TASK INSTRUCTIONS:
Should any entry seem unclear, still set it down exactly as given, along with all the others.

Stored data entries:

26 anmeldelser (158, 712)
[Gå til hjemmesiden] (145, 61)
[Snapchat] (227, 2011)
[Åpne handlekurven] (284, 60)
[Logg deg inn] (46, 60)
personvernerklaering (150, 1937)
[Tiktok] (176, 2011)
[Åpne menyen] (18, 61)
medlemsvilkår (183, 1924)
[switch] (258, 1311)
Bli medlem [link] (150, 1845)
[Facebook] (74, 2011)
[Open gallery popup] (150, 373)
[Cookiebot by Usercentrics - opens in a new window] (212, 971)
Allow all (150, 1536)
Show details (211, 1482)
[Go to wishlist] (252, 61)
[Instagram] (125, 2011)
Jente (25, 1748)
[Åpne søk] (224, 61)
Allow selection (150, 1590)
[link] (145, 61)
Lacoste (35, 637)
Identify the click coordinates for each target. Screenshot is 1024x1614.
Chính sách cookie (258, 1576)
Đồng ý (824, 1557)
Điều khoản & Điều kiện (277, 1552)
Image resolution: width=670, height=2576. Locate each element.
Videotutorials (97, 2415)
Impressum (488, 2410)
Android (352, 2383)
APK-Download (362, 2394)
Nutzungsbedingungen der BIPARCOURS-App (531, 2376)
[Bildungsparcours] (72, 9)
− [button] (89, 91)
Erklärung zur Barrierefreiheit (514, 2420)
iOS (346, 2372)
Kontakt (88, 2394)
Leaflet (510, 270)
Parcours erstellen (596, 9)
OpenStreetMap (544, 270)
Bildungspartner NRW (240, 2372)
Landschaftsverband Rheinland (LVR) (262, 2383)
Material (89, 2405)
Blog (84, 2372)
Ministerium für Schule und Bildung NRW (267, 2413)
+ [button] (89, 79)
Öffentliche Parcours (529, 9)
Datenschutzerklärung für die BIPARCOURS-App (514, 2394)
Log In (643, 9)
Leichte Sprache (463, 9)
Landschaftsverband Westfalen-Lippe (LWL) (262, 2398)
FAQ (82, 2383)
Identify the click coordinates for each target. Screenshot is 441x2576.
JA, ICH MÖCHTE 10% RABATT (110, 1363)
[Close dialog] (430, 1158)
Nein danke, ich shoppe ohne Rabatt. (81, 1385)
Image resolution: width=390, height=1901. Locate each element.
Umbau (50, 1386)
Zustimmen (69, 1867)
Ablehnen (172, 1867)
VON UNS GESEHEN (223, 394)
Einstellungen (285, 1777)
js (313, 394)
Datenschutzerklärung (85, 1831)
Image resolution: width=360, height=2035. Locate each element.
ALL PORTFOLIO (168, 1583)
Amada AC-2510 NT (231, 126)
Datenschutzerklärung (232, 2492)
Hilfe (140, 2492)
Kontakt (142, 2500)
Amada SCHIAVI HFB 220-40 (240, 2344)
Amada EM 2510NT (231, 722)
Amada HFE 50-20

FINISHED EXERCISE:
26 anmeldelser (158, 712)
[Gå til hjemmesiden] (145, 61)
[Snapchat] (227, 2011)
[Åpne handlekurven] (284, 60)
[Logg deg inn] (46, 60)
personvernerklaering (150, 1937)
[Tiktok] (176, 2011)
[Åpne menyen] (18, 61)
medlemsvilkår (183, 1924)
[switch] (258, 1311)
Bli medlem [link] (150, 1845)
[Facebook] (74, 2011)
[Open gallery popup] (150, 373)
[Cookiebot by Usercentrics - opens in a new window] (212, 971)
Allow all (150, 1536)
Show details (211, 1482)
[Go to wishlist] (252, 61)
[Instagram] (125, 2011)
Jente (25, 1748)
[Åpne søk] (224, 61)
Allow selection (150, 1590)
[link] (145, 61)
Lacoste (35, 637)
Identify the click coordinates for each target. Screenshot is 1024x1614.
Chính sách cookie (258, 1576)
Đồng ý (824, 1557)
Điều khoản & Điều kiện (277, 1552)
Image resolution: width=670, height=2576. Locate each element.
Videotutorials (97, 2415)
Impressum (488, 2410)
Android (352, 2383)
APK-Download (362, 2394)
Nutzungsbedingungen der BIPARCOURS-App (531, 2376)
[Bildungsparcours] (72, 9)
− [button] (89, 91)
Erklärung zur Barrierefreiheit (514, 2420)
iOS (346, 2372)
Kontakt (88, 2394)
Leaflet (510, 270)
Parcours erstellen (596, 9)
OpenStreetMap (544, 270)
Bildungspartner NRW (240, 2372)
Landschaftsverband Rheinland (LVR) (262, 2383)
Material (89, 2405)
Blog (84, 2372)
Ministerium für Schule und Bildung NRW (267, 2413)
+ [button] (89, 79)
Öffentliche Parcours (529, 9)
Datenschutzerklärung für die BIPARCOURS-App (514, 2394)
Log In (643, 9)
Leichte Sprache (463, 9)
Landschaftsverband Westfalen-Lippe (LWL) (262, 2398)
FAQ (82, 2383)
Identify the click coordinates for each target. Screenshot is 441x2576.
JA, ICH MÖCHTE 10% RABATT (110, 1363)
[Close dialog] (430, 1158)
Nein danke, ich shoppe ohne Rabatt. (81, 1385)
Image resolution: width=390, height=1901. Locate each element.
Umbau (50, 1386)
Zustimmen (69, 1867)
Ablehnen (172, 1867)
VON UNS GESEHEN (223, 394)
Einstellungen (285, 1777)
js (313, 394)
Datenschutzerklärung (85, 1831)
Image resolution: width=360, height=2035. Locate each element.
ALL PORTFOLIO (168, 1583)
Amada AC-2510 NT (231, 126)
Datenschutzerklärung (232, 2492)
Hilfe (140, 2492)
Kontakt (142, 2500)
Amada SCHIAVI HFB 220-40 (240, 2344)
Amada EM 2510NT (231, 722)
Amada HFE 50-20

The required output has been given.